Wildfires: The changing face of the Mediterranean landscape
Heatwaves across southern Europe have brought devastating wildfires to the region. How is the Mediterranean's vegetation likely to recover and adapt as climate change increases the risk of these blazes?
The contrast is stark – where vast swathes of land were once rich with life, they are blackened and smouldering ruins, decimated by fire. In just 12 days, 135,000 hectares (521sq miles) of land were left burnt in southern Europe after fires broke out in mid-July. Italy and Greece were worst hit, including the islands of Rhodes, Corfu and Sicily.
Wildfires, supercharged by strong winds and a heatwave with temperatures exceeding 40C (104F), have left the land scorched, at least 40 people dead and thousands more forced to flee. On the opposite side of the Mediterranean huge wildfires in Algeria and Tunisia have claimed dozens of lives and led to widespread evacuations.

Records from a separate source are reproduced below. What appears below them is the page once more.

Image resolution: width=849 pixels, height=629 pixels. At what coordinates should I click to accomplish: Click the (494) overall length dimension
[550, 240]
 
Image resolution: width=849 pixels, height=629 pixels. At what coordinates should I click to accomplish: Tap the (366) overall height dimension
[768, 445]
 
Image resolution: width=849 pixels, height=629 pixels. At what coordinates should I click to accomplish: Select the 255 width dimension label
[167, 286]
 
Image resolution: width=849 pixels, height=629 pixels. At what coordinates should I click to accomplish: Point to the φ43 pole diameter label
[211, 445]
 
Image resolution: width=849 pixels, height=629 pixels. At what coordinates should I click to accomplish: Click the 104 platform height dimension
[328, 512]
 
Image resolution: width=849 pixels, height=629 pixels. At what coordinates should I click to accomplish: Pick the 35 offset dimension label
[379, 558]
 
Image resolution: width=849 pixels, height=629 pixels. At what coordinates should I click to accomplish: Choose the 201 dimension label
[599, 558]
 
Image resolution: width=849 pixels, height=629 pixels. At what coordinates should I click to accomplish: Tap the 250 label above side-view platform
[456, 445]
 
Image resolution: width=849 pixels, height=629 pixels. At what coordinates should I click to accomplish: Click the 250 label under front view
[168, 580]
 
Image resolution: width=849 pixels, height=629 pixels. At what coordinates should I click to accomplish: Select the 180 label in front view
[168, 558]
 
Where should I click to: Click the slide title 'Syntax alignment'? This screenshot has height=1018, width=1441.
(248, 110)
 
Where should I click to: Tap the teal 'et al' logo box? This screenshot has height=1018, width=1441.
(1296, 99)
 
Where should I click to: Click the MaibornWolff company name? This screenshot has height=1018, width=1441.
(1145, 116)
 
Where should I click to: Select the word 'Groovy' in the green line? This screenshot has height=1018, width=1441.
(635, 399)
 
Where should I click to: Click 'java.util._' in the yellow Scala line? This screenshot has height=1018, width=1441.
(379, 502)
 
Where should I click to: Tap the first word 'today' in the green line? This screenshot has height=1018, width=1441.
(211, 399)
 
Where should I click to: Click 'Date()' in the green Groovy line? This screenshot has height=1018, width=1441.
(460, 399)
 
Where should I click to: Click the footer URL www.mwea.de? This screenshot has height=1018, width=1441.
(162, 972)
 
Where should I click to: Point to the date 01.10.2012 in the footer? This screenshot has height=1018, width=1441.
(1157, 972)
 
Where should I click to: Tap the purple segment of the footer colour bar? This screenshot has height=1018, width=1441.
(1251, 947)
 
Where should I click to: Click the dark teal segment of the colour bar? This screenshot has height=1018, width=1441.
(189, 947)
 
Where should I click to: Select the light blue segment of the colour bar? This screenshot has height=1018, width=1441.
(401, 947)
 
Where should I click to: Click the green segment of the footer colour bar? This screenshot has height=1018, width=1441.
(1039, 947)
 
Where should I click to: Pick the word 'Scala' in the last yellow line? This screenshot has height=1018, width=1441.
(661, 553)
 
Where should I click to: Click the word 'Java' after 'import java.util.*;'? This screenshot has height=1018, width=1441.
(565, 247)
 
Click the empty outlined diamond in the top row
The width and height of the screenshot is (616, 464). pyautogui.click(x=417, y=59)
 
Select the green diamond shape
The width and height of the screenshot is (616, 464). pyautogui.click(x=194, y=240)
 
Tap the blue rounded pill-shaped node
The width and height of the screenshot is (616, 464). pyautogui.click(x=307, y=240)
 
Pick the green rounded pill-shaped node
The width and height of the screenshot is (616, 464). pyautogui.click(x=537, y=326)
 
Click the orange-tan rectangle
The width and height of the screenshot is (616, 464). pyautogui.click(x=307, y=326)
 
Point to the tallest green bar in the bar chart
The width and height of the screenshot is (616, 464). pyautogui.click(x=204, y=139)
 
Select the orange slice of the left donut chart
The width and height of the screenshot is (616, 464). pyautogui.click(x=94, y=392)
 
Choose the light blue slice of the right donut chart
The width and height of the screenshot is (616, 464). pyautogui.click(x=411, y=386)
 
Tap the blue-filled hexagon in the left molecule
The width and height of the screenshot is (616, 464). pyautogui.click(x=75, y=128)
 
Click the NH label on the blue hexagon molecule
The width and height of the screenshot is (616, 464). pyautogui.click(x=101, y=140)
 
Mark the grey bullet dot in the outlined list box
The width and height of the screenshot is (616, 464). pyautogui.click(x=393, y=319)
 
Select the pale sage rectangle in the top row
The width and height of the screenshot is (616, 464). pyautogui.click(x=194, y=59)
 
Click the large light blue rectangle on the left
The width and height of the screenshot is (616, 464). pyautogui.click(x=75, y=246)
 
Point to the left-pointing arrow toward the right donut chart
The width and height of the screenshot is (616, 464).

While the homes and lives devastated by the flames will take time to recover, there are also questions about how the habitats left scorched in their wake will be restored, especially with the growing threat of more wildfires each year due to climate change.
Wildfires have always been part of the life-cycle of Mediterranean ecosystems, but faced with ever-larger, more intense fires, can they keep rising from the ashes? Or are we witnessing a permanent change in the Mediterranean landscape?
"Mediterranean ecosystems are designed to burn," says Jenny Williams, a senior spatial analyst at the Royal Botanic Gardens in Kew, London, UK. Williams uses remote sensing – such drone or satellite imagery – to map changes in vegetation following forest fires. Wildfires, she says, are an important and natural occurrence. In fact, without fires, some species would cease to exist.
"[Many species have] hard casing on the seeds that don't release until fire ignites. Then, after a fire, you get this massive explosion of seedlings," she says.